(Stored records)
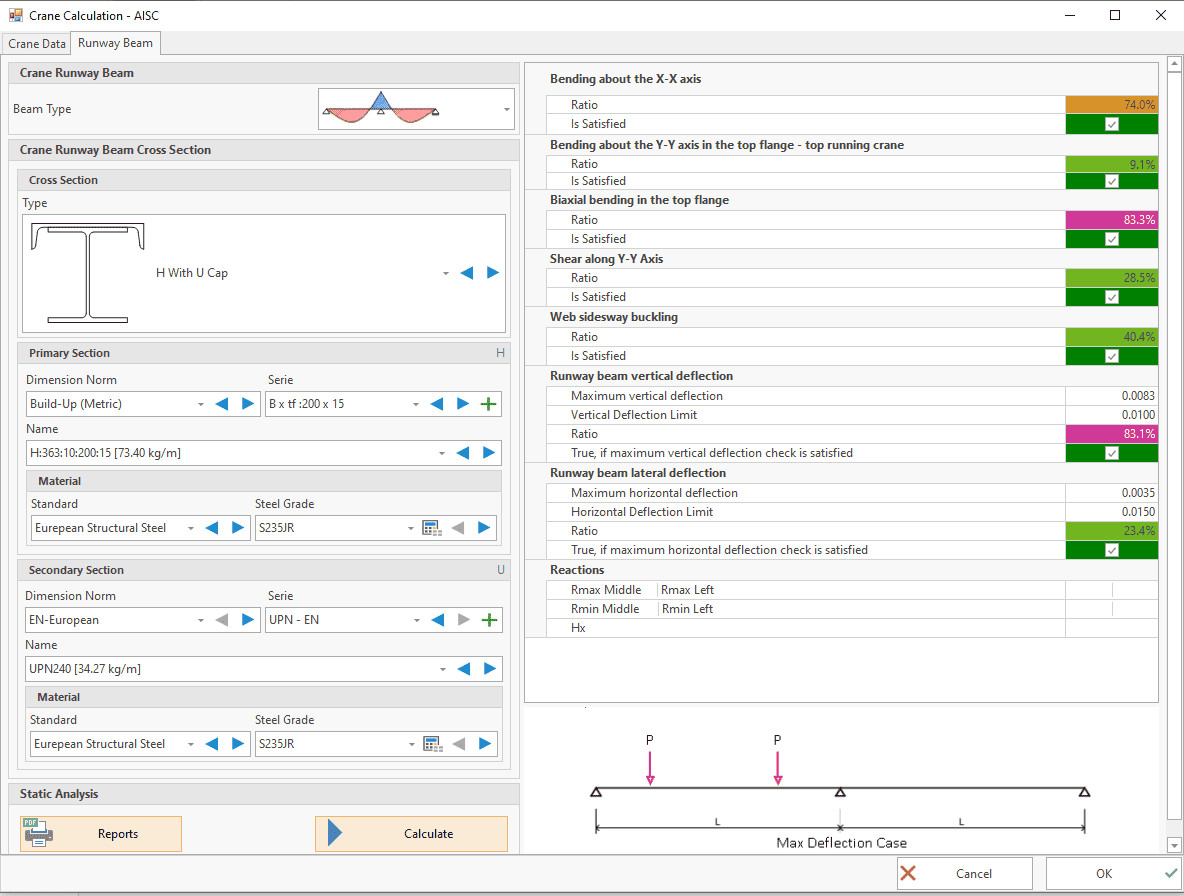Click next arrow for cross section Type
1184x896 pixels.
(493, 273)
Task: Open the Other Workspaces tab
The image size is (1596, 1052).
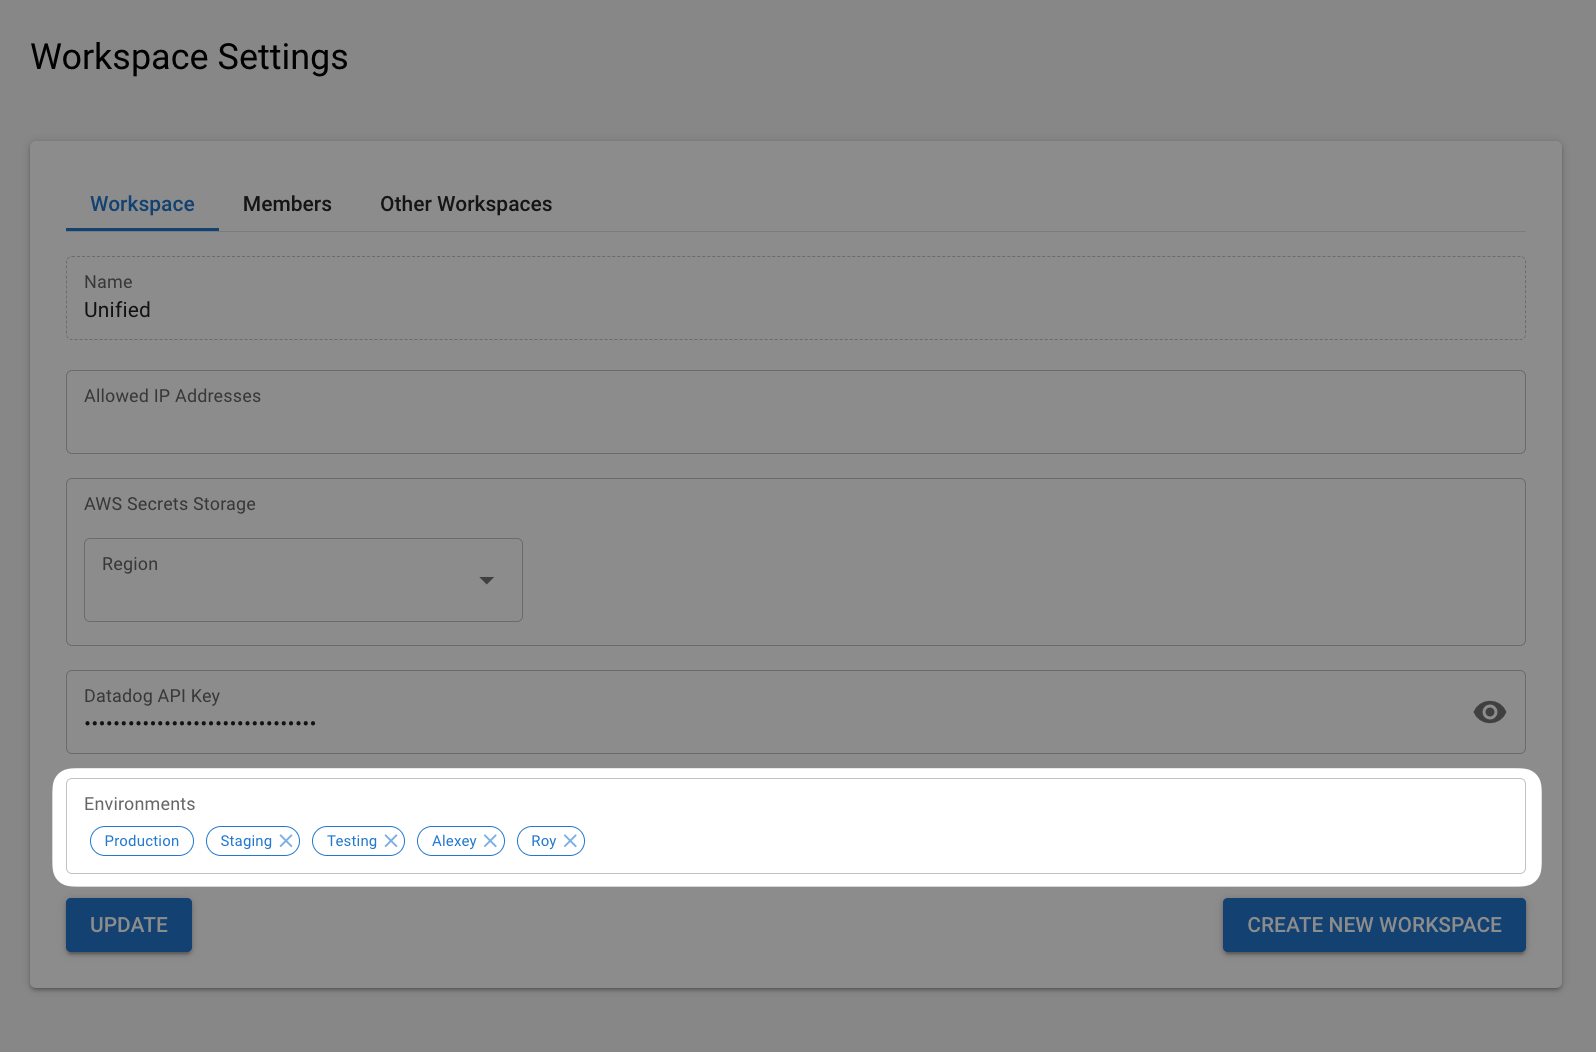Action: click(466, 204)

* **Your assignment**:
Exclude the pictures, and output exactly the lines from the one with "Task: Open the Other Workspaces tab" through the last line of the records, both included.

* **Response to this task**:
Task: Open the Other Workspaces tab
The image size is (1596, 1052).
Action: click(466, 204)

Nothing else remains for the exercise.